The scientists independently reached that conclusion after reviewing various reports of past testing at Camp Alonim and the land it sits on, the Brandeis-Bardin campus, owned by the American Jewish University. The camp is located just below Santa Susana Field Laboratory, which for decades hosted rocket and experimental nuclear reactor testing. The laboratory has long been closed but is still awaiting a full cleanup, according to NBC. Both AJU and state toxics regulators say the land is safe.
“If you looked at this historically and said, ‘Could being at the camp have led to radiation exposure’ the answer is yes,” said Dr. Jonathan Samet, an internationally known radiation expert and dean of the Colorado School of Public Health, one of the scientists interviewed.
Among the key findings from the two-year investigation are that the test results cited by the camp and state regulators are either too old or too inconclusive to definitely say whether children are safe from contamination from the Field Lab.
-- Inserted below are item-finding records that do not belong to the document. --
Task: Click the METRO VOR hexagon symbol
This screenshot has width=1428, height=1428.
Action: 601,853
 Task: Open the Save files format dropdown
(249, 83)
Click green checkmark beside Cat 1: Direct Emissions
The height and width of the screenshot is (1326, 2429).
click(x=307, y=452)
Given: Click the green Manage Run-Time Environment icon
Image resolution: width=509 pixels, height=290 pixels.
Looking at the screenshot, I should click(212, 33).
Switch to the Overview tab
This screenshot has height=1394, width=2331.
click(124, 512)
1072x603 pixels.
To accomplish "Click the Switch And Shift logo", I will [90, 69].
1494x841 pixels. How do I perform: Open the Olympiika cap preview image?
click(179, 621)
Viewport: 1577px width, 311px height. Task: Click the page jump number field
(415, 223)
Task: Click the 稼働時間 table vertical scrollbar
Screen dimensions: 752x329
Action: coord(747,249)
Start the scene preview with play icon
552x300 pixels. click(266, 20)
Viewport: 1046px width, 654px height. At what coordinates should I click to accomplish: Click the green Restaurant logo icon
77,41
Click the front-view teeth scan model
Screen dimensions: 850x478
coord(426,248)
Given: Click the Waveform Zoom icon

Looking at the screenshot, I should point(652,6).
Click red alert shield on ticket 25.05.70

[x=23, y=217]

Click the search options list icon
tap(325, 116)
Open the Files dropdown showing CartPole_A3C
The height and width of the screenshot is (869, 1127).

The article also claimed a 2016 study paid for by the camp’s owner, to investigate concerns about contamination, is flawed. AJU also says the camp has no history of growing food for children to eat in the potentially toxic soil, a claim challenged by past staff.
The article originally was planned to appear in the Los Angeles Jewish Journal, but according to NBC, the Jewish Journal’s new publisher declined to publish the story.